Ansa
l'editoriale del direttore
Un nuovo cialtronismo: indorare la pillola del trumpismo
Chiamare le cose con il loro nome per capire cosa vuol dire sostenere il tycoon in Europa significa guardare in faccia la realtà e descriverla per quella che è: le idee del presidente americano oggi sono un veicolo di oscenità che si distribuiscono su una scala di cromature infinite
Chiamare le cose con il loro nome, di solito, è un modo prezioso per affrontare le questioni di petto, per provare a fare i conti con la realtà che ci circonda e per evitare che la scorciatoia degli eufemismi spinga il nostro sguardo verso il pericoloso abisso dell’ipocrisia accecante. Chiamare le cose con il loro nome, quando si parla di politica estera, oggi significa avere il coraggio di osservare l’azione del presidente degli Stati Uniti, Donald Trump, per quella che è, senza scorciatoie, senza eufemismi, senza giri di parole. I giri di parole, quando si parla di Trump, di solito servono per indorare la pillola, per renderla meno ruvida, meno difficile da ingerire. Ma i giri di parole, quando si parla di Trump, rappresentano un diversivo per non guardare in faccia la realtà e per negare tutto ciò che il trumpismo è diventato per l’occidente libero, per la società aperta, per le nostre democrazie, con tutti i kiss my ass annessi. Essere trumpiani non è un reato, semmai è un delitto, ma chi si considera trumpiano dovrebbe avere il coraggio di osservare il trumpismo non per quello che ci piacerebbe che fosse ma per quello che semplicemente è. Il trumpismo, oggi, è un veicolo di oscenità che si distribuisce su una scala di cromature infinite, alcune delle quali sono in contraddizione aperta anche con alcune non disprezzabili parole d’ordine del trumpismo. Trump vuole indebolire l’Europa, kiss my ass, ma indebolire l’Europa significa perdere un alleato prezioso per controbilanciare il potere cinese. Trump vuole rafforzare la Russia per allontanarla dalla Cina, ma la Russia non è mai stata così vicina come oggi agli interessi della Cina. Trump ha provato a isolare la Cina, sua comprensibile ossessione, provando a giocare di squadra con alcune democrazie asiatiche, ma il risultato della sua strategia, anche grazie ai dazi, è di aver spinto la più popolosa democrazia del mondo, l’India, un passo più vicino alle autocrazie. Trump si è presentato al mondo come un uomo di pace (e in medio oriente c’è riuscito, anche grazie ai suoi interessi, unica bussola strategica che può avere un’influenza su Trump).

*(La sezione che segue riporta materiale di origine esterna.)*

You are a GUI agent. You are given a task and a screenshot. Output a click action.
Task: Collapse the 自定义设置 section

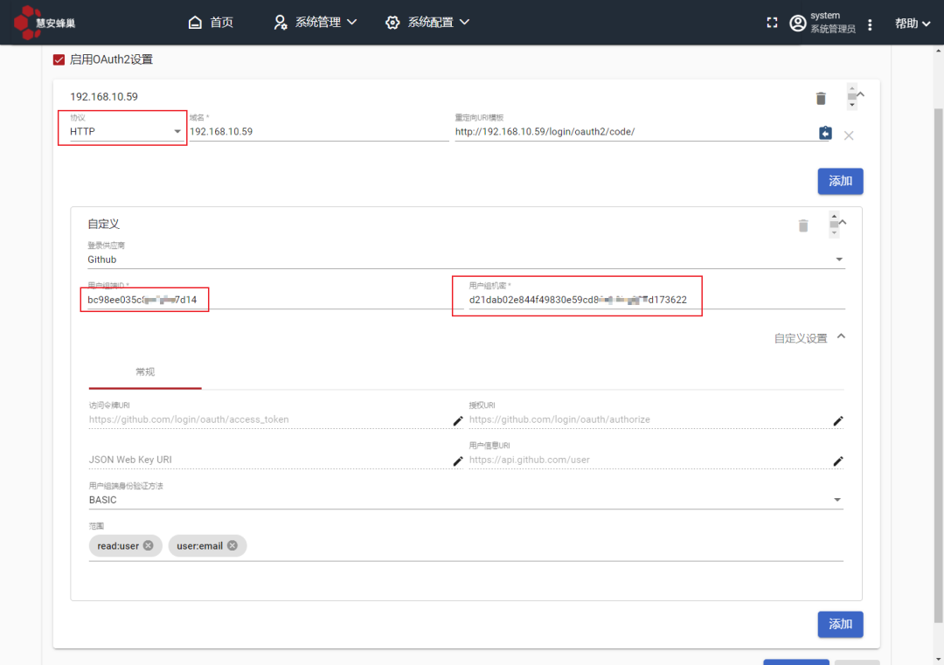click(841, 336)
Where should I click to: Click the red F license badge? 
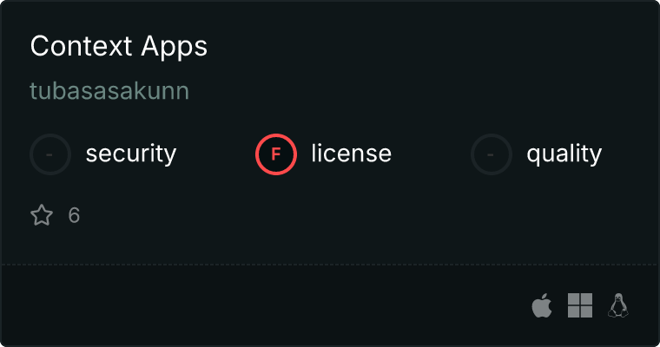pyautogui.click(x=276, y=154)
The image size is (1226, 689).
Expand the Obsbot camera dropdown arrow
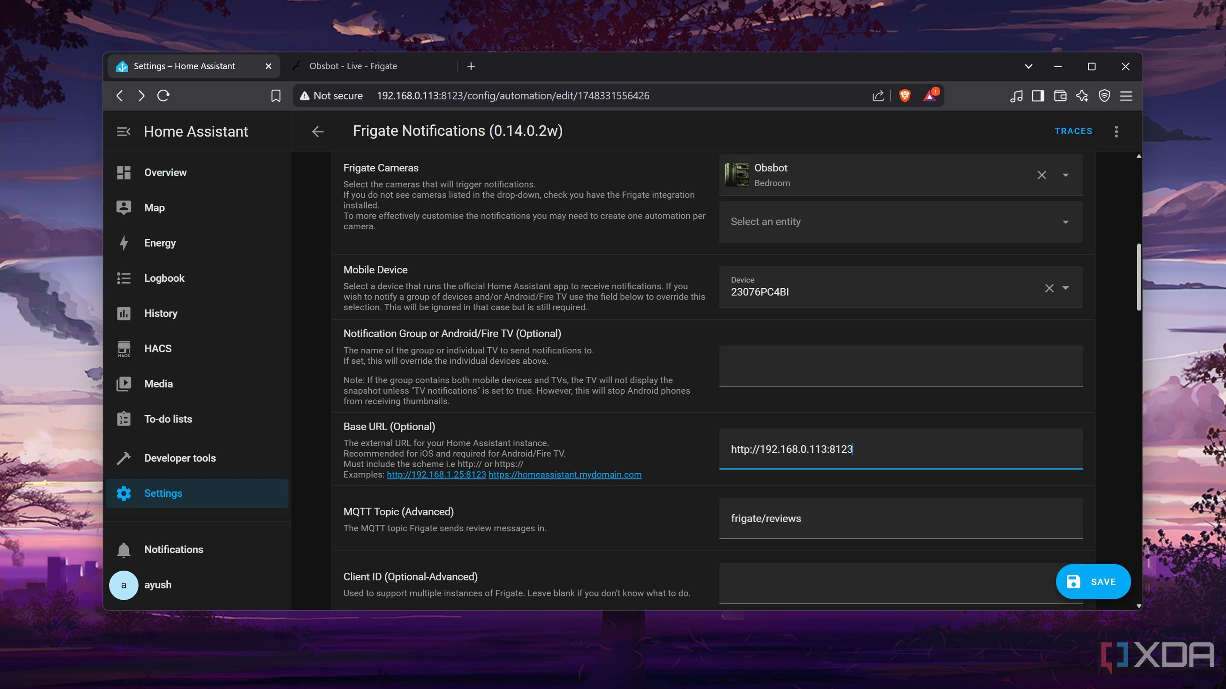point(1066,175)
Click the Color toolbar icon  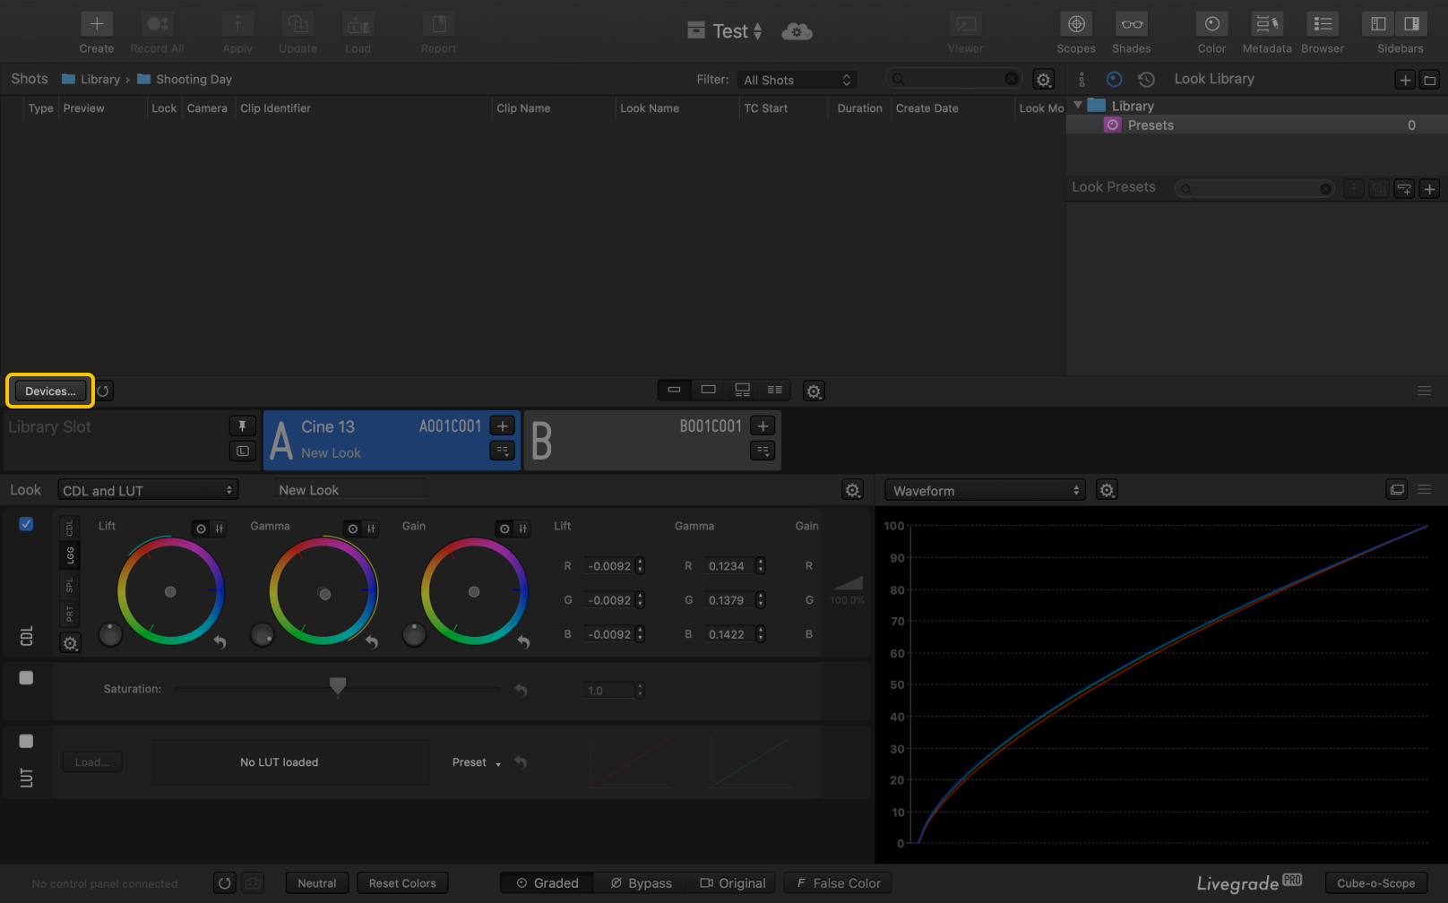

Ma la guerra commerciale costruita a colpi di dazi, le parole con cui ha dimostrato di essere pronto a sacrificare Taiwan e il fitto lavorio messo in campo per promuovere una pace in Ucraina ispirata ai princìpi della capitolazione sono istantanee che consegnano l’immagine nitida di un trumpismo che si muove prevalentemente come cupo acceleratore di conflitti futuri. Il Wsj, pochi giorni fa, ha ricordato che gli americani hanno eletto Trump nel 2016 in parte perché non apprezzavano l’ingenuità di Barack Obama nei confronti dei nostri avversari e il suo ritiro dalla leadership occidentale. Il mistero, si chiede il Wsj, è perché Trump stia rilanciando gran parte di quella fallimentare strategia nel suo secondo mandato. Un concetto simile, in fondo, a quello enunciato ieri da Sergio Mattarella. Se, ha detto il capo dello stato, i protagonisti di primo piano “del vecchio ordine internazionale si propongono, con i loro comportamenti, di dar vita a un nuovo ordine basato su sopraffazione con ogni mezzo, violenza, guerra, conquista, competizione tra gli stati per l’accaparramento di risorse tentando così di perpetuare diseguaglianze tra i popoli, va respinta l’ipotesi che possano essere questi i valori intorno a cui costruire un nuovo ordine”. Per essere follower di Trump senza ipocrisie occorrerebbe riconoscere l’ovvio. Abbracciare il verbo trumpiano non significa voler dare maggior forza alla sovranità dei popoli. Significa solo dare un contributo per far sì che l’età dell’oro dei nemici dell’occidente possa essere, mai come prima, davvero great again. Chiamare le cose con il loro nome a volte è doloroso. Ma imparare a capire qual è il gioco degli amici di Trump, che si nascondono a destra (Lega) così come a sinistra (M5s), è prezioso per capire chi ha scelto di trasformare in un gargarismo la difesa di un confine persino più importante di quella per cui combatte eroicamente Kyiv da quattro anni: quello della nostra democrazia.